Is it that simple? Is it just OK only adding overhead when recording a profile?

One problem with this is that there is an impact in system wide recordings, even if the focus is not on Javascript execution.

Also, the CPU impact is not linear. Most of it happens when a profile recording starts, V8 emits the code position of all the methods in all the already existing Javascript functions and builtins. Now, imagine a regular desktop with several V8 based browsers as Chrome and Edge, with all their tabs. Or a server with many NodeJS instances. All that generates the information of all their methods at the same time.
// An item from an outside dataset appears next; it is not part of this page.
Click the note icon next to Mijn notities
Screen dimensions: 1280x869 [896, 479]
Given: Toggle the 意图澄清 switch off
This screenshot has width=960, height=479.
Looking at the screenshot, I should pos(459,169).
So the impact of the overhead is significant, even if it only happens while recording.

Next steps

For --interpreted-frames-native-stack it looks like it would be better to propose enabling it by default in all studied platforms (Windows and Linux). It significantly improves the profiling instrumentation, and it has impact only when actual instrumentation is used. And then it still allows disabling it for the specific cases where the original builtins recording is preferred.
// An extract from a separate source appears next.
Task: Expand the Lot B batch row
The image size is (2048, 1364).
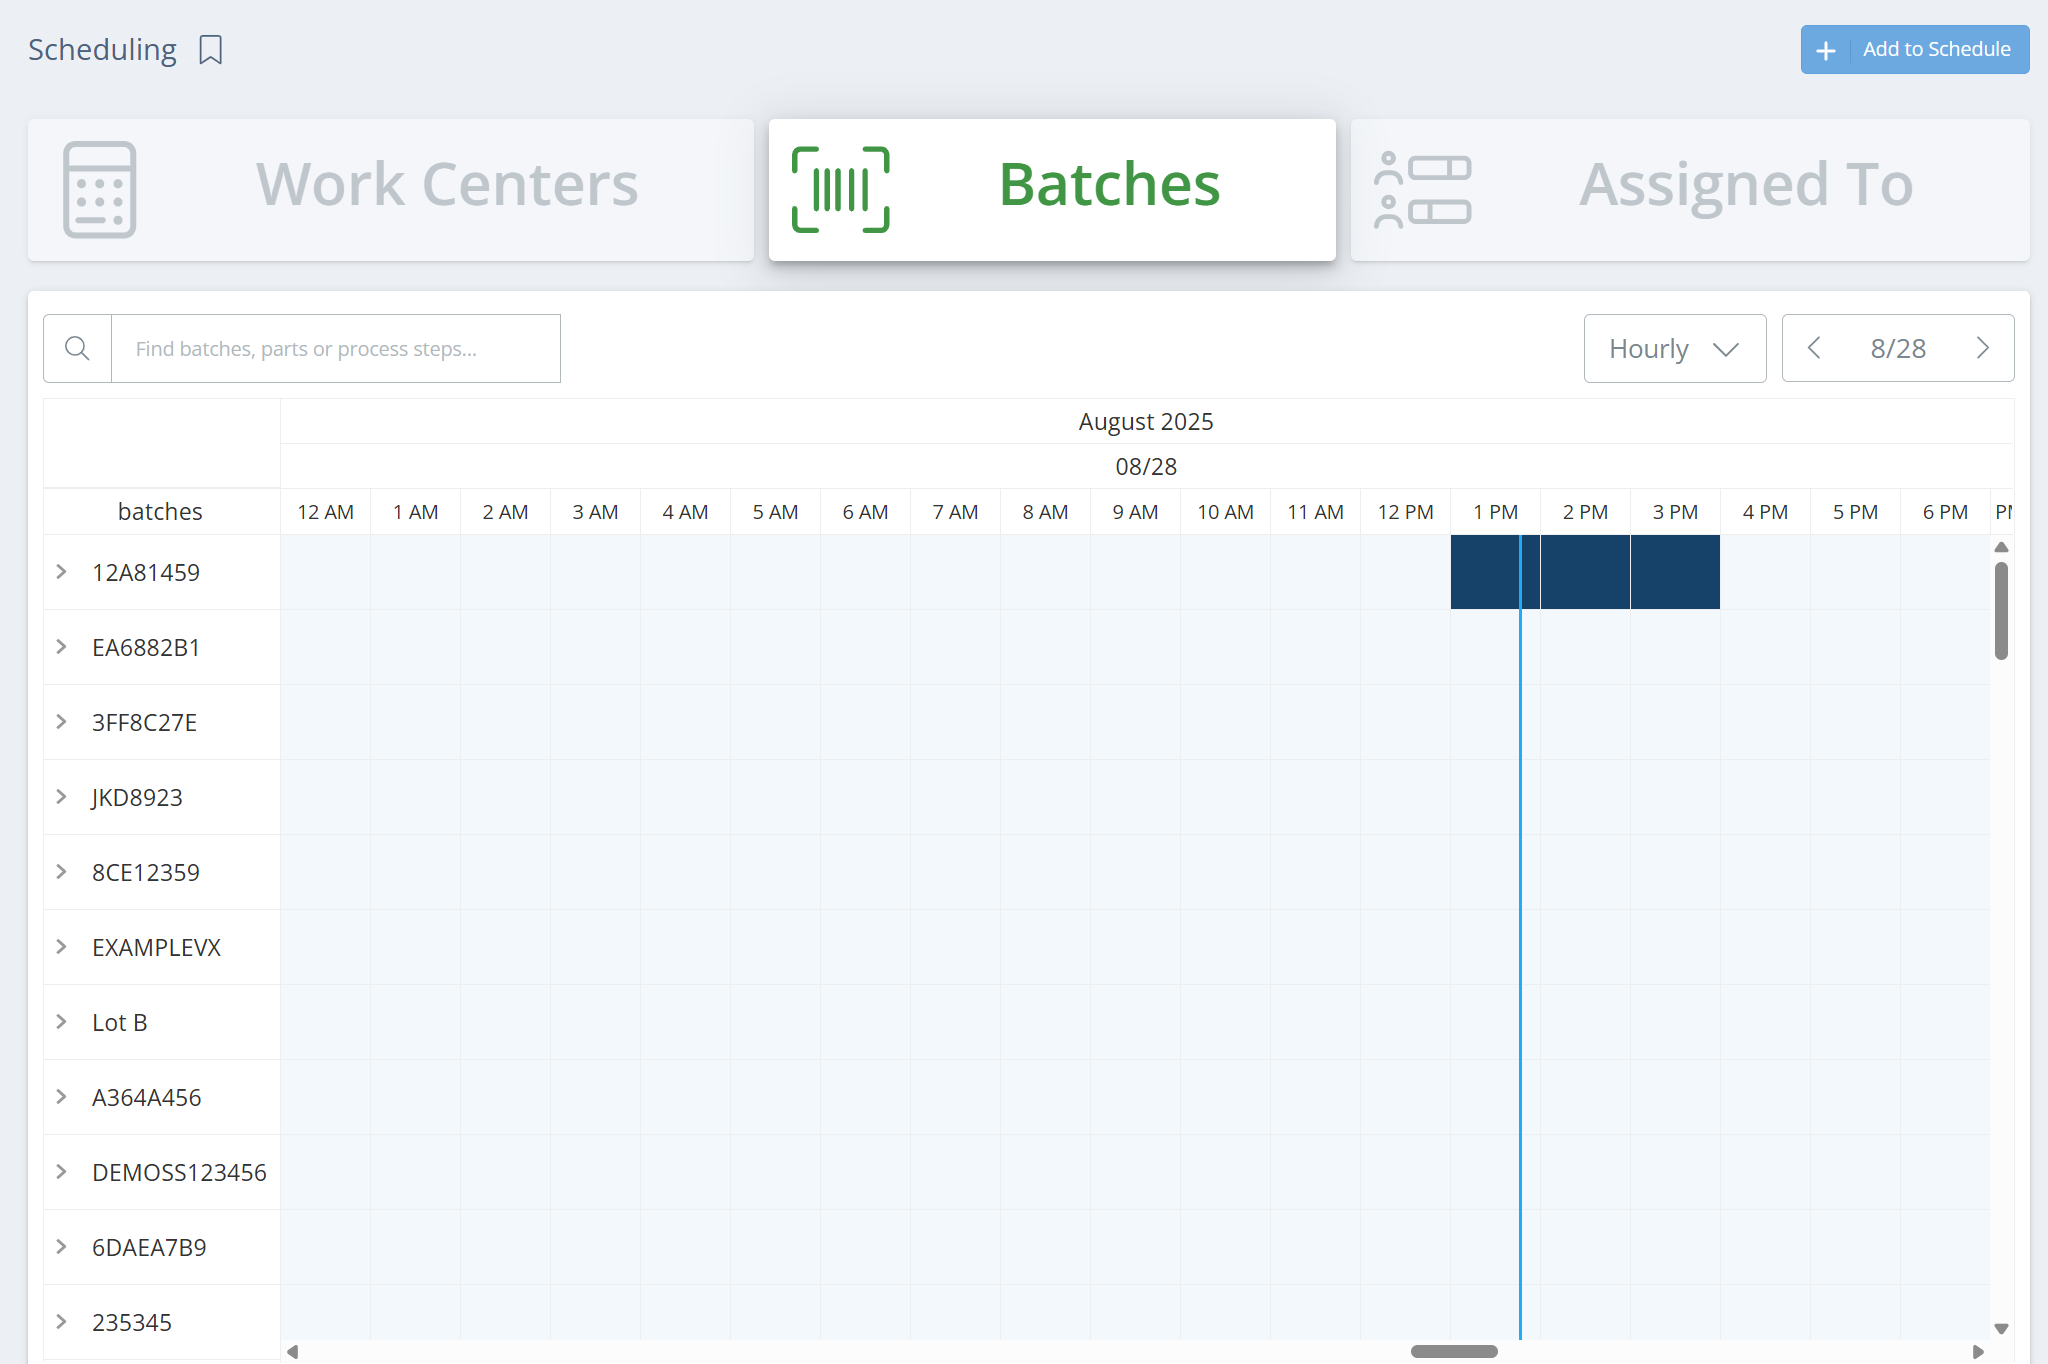Action: click(62, 1022)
For --enable-etw-stack-walking, it could make sense to also propose enabling it by default, even with the known overhead while recording profiles. And just make sure there are no surprise regressions.
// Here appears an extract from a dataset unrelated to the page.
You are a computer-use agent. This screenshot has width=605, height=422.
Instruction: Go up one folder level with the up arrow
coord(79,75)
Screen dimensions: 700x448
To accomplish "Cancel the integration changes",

But, likely, the best option is trying to reduce that overhead. First, by allowing to filter better which processes generate the additional information from Windows Performance Recorder. And then, also, by reducing the initial overhead as much as possible. I.e. a big part of it is emitting the builtins and V8 snapshot compiled functions for each of the contexts again and again. Ideally we want to avoid that duplication if possible.

Wrapping up

While on Linux, enabling profile instrumentation with command line switches is not an option, Windows dynamically enabling instrumentation allows to consider enabling ETW support by default. But there are still optimization opportunities that could be addressed before.

Thanks!

This report has been done as part of the collaboration between Bloomberg and Igalia. Thanks!